How exquisitely she tempered wifely submission and obedience with gentleness and love! If there was a cross in her life, she wreathed it over with flowers. Her soothing voice fell like the oil of peace on the troubled waters of his soul.
Long after their adieus to their hostess had been spoken, and his arm had lovingly lifted her into her carriage, Bruce Conway's eyes watched vacantly the spot where she had vanished from his sight, while that haggard wanness of despair never left his face. Never until the hour in which he knew her irrevocably lost to him did he realize how deeply rooted in his soul his love had been. Amid all the glories of the old world he had felt that life was a desert without her, and in the Arabian deserts the knowledge had dawned slowly upon him, that even here her mere presence would have created a paradise of bliss. Far away from her, unconsciously to her, he had mentally renounced his anticipated inheritance, and come home with the fixed intention of winning her, and toiling, if need be, cheerfully for her.
Not a thought of disappointment, not a possibility of her marriage had crossed his mind. It was left to this hour, when he stood there listening to the slow crunch of her carriage wheels that seemed grinding over his heart as they rolled away, to know his own heart truly, and to feel how much better than he knew himself his friend had known him when he said, on almost the same spot where he now stood alone:
"Is it not just as possible that the day may come when for the sake of the loving, trusting, friendless child you desert to-day, you would peril not only your hopes of present fortune and future prosperity, but your aspirations for a brighter world?"
It had come. Passionate heart, undisciplined temper, unsatisfied yearnings clamored fiercely for the woman who had loved him as he would never be loved again. He would have given then, in his wild abandonment to his love and despair, all his hopes of fortune, his dreams of fame, his chances of futurity, to have stood for one hour in the place of the man who, even then in his beautiful home, clasped wife and child in one embrace to his noble heart, while he thanked God for the treasure of a pure woman's love.
A touch on his shoulder, a voice in his ear jarred suddenly on his wild, semi-savage mood.
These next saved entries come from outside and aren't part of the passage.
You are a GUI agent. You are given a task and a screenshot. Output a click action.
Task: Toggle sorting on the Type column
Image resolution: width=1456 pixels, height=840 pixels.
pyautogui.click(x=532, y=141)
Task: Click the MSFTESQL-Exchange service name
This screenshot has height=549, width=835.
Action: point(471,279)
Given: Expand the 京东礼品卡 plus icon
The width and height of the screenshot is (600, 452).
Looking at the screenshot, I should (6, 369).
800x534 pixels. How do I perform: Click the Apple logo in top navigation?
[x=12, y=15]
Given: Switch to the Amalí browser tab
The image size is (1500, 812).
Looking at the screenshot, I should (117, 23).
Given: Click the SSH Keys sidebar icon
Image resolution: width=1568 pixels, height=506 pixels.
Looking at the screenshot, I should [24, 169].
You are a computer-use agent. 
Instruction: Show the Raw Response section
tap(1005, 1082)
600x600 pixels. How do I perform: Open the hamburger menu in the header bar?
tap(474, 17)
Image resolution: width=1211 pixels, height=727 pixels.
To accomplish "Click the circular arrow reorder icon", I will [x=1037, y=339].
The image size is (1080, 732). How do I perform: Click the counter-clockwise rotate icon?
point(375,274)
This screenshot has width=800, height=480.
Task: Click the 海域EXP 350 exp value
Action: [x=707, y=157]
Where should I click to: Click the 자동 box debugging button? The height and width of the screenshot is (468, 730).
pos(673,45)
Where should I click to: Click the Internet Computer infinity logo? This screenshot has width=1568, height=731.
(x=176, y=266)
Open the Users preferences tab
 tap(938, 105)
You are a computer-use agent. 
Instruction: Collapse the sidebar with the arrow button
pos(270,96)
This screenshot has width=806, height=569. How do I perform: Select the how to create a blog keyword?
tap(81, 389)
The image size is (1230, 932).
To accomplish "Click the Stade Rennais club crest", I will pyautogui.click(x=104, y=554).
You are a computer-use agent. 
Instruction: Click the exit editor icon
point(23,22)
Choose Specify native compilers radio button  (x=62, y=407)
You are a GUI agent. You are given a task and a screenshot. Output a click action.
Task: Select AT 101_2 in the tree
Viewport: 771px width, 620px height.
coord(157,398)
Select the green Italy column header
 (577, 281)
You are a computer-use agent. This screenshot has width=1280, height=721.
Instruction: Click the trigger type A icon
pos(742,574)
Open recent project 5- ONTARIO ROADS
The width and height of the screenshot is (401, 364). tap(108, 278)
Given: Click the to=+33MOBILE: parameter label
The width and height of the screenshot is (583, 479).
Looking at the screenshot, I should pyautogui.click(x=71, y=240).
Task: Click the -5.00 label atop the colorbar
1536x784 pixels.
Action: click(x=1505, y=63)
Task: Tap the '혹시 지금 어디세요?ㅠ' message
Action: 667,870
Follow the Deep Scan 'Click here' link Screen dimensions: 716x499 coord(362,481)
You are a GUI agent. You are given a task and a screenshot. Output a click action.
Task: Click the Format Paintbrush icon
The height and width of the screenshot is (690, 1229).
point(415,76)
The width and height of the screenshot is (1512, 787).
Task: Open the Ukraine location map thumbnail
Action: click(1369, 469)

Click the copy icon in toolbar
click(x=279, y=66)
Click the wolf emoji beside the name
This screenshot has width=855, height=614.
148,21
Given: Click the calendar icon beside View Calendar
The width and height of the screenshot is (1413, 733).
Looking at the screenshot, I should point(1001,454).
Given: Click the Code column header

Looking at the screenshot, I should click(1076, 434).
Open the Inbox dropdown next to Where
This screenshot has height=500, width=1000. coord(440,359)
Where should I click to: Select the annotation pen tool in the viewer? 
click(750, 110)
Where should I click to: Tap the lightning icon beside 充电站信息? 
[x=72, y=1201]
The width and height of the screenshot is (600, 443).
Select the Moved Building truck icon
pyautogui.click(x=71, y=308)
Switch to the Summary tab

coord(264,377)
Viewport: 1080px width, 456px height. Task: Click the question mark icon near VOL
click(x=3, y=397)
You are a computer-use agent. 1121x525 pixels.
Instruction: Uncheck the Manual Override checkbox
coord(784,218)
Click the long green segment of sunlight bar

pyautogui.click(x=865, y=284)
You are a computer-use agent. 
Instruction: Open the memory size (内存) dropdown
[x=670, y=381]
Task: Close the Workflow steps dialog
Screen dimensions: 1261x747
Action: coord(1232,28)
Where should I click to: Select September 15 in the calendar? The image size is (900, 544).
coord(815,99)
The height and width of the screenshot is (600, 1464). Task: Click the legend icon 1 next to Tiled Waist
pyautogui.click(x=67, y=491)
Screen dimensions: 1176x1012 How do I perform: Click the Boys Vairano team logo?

"Be a man, Bruce, old fellow, be a man. It is too late for unavailing regrets. Call all your manhood to your aid."
"Clendenon, is it you?" He turned and wrung his friend's hand with a grip that must have pained him. "Have you come to exult over my misery with the stereotyped 'I told you so?'"
"Can you think it of me? Bruce, I have watched you for the last five minutes, and I understand your feelings. From my soul I pity you!"